Transcribe the full text below on restrictive covenants and non-competition agreements word for word.

TEXT UNDER STUDY:
== Segment start ==

RESTRICTIVE COVENANTS
AND NON-COMPETITION AGREEMENTS
Restrictive covenants and non-competition agreements are typically
entered into between and employer and employee to limit an employee’s
rights to compete with the employer once the employment relationship
has been terminated. For all non-compete agreements effective after July
1, 1996, Florida Statutes, Section 542.335 governs the validity and applicability
of such agreements. For non-compete agreements that were effective before
July 1, 1996, Florida Statutes, Section 542.33 controls.
In order for a non-compete provision in an employment contract to be
enforceable under the revised Florida law, it must be in writing and
signed by the employee, and made to protect one or more of the employers’ legitimate
business interests. The statute sets forth a nonexclusive list of legitimate
protectable business interests:
1. Trade secrets;
2. Valuable confidential business or professional information that
otherwise does not qualify as trade secrets under applicable state law;
3. Substantial relationships with specific prospective or existing
customers, patients, or clients;
4. Customer, patient, or client goodwill associated with
a. An ongoing business or professional practice, by way of trade name,
trademark, service mark, or “trade dress,”
b. A specific geographic location, or
c. A specific marketing or trade area, and
5. Extraordinary or specialized training.
An employer / employee non-compete
agreement that is not associated with a sale of assets of a business
is presumed to be reasonable if it imposes a
restraint for six months or less. A non-compete agreement that restrains
competition for more than two years is presumed to be unreasonable.

== Segment end ==

DATA UNDER STUDY:
== Segment start ==

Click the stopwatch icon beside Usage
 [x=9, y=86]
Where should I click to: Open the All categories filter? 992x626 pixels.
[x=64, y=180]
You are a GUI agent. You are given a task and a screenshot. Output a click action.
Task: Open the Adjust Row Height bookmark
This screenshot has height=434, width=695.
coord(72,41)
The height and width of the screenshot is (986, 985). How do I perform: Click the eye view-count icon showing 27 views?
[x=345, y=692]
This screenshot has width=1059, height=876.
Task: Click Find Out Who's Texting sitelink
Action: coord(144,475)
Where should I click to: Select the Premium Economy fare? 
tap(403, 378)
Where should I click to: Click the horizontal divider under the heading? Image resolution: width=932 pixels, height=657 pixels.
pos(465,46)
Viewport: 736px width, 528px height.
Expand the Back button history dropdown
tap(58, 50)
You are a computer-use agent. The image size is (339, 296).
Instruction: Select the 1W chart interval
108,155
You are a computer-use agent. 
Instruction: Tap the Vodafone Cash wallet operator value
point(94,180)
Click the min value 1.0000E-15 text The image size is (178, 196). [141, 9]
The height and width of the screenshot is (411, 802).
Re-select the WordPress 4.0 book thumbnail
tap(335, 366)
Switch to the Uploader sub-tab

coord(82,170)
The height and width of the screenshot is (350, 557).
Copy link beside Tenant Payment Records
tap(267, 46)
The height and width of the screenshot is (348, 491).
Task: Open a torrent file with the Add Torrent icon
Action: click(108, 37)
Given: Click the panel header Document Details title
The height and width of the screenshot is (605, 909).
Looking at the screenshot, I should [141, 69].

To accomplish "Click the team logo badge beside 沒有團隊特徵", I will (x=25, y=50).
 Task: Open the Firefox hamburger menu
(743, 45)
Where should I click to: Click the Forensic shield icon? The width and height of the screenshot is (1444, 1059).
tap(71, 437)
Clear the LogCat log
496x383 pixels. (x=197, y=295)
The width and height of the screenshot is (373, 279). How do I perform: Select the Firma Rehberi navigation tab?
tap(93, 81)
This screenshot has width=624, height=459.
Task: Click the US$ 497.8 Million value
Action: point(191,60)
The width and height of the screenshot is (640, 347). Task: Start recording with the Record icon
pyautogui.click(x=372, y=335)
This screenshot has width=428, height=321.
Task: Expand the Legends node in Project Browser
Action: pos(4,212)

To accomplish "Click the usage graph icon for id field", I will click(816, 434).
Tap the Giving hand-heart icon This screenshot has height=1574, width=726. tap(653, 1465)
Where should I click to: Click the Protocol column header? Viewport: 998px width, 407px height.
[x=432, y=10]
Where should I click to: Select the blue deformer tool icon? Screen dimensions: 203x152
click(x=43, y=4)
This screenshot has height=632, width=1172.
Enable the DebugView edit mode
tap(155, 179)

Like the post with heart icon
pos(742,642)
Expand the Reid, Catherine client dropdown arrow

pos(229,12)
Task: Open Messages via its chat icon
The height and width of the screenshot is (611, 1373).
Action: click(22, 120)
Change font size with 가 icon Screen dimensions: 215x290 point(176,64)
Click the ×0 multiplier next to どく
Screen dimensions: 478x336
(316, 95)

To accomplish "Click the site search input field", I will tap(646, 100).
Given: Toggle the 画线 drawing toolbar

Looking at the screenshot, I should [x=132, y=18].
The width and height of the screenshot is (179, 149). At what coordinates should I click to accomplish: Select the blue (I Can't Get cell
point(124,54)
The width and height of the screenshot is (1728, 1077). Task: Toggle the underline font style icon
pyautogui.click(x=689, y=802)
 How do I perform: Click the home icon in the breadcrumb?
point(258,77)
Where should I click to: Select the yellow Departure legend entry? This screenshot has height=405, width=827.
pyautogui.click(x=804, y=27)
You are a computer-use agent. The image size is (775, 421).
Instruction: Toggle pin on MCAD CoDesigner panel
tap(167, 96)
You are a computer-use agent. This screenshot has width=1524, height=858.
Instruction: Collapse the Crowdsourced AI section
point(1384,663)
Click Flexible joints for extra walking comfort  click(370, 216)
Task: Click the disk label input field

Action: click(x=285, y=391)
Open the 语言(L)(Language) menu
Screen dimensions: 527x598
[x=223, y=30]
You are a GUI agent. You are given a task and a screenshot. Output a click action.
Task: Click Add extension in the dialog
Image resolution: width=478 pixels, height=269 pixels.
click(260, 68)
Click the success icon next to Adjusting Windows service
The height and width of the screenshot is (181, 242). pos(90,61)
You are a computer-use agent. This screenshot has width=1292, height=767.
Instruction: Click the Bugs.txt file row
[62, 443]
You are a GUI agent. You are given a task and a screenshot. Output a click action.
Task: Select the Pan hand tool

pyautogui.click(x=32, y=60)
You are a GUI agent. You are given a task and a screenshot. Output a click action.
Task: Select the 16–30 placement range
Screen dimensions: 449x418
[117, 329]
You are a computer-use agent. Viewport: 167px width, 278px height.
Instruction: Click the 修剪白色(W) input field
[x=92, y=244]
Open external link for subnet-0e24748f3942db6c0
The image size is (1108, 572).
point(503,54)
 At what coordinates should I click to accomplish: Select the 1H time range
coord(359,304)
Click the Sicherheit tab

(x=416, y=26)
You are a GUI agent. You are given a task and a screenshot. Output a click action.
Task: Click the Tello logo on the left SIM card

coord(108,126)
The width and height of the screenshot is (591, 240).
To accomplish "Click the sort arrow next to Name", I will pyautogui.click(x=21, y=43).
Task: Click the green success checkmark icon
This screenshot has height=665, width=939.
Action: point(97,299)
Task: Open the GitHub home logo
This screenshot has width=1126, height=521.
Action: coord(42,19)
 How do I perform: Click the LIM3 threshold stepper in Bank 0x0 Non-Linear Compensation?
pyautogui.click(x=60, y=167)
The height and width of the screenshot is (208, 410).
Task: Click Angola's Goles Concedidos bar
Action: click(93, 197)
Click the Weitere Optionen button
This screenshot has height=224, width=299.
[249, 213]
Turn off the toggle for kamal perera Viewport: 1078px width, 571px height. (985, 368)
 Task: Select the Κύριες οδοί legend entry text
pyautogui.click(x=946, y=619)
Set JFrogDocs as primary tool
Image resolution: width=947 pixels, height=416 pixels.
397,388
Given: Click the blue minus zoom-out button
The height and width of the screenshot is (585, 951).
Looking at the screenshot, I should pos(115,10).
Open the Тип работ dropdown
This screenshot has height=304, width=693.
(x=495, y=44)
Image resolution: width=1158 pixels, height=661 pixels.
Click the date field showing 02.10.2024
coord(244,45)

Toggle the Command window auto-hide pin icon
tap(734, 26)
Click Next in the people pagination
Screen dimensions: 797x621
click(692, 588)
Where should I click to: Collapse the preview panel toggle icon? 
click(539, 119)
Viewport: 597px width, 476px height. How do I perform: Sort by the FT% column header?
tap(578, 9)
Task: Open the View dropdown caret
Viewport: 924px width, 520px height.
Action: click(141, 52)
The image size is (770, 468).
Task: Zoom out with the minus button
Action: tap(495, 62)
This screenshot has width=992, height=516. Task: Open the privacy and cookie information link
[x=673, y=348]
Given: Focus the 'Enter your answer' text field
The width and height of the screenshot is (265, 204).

== Segment end ==

ANSWER FOR THE TASK:
RESTRICTIVE COVENANTS
AND NON-COMPETITION AGREEMENTS
Restrictive covenants and non-competition agreements are typically
entered into between and employer and employee to limit an employee’s
rights to compete with the employer once the employment relationship
has been terminated. For all non-compete agreements effective after July
1, 1996, Florida Statutes, Section 542.335 governs the validity and applicability
of such agreements. For non-compete agreements that were effective before
July 1, 1996, Florida Statutes, Section 542.33 controls.
In order for a non-compete provision in an employment contract to be
enforceable under the revised Florida law, it must be in writing and
signed by the employee, and made to protect one or more of the employers’ legitimate
business interests. The statute sets forth a nonexclusive list of legitimate
protectable business interests:
1. Trade secrets;
2. Valuable confidential business or professional information that
otherwise does not qualify as trade secrets under applicable state law;
3. Substantial relationships with specific prospective or existing
customers, patients, or clients;
4. Customer, patient, or client goodwill associated with
a. An ongoing business or professional practice, by way of trade name,
trademark, service mark, or “trade dress,”
b. A specific geographic location, or
c. A specific marketing or trade area, and
5. Extraordinary or specialized training.
An employer / employee non-compete
agreement that is not associated with a sale of assets of a business
is presumed to be reasonable if it imposes a
restraint for six months or less. A non-compete agreement that restrains
competition for more than two years is presumed to be unreasonable.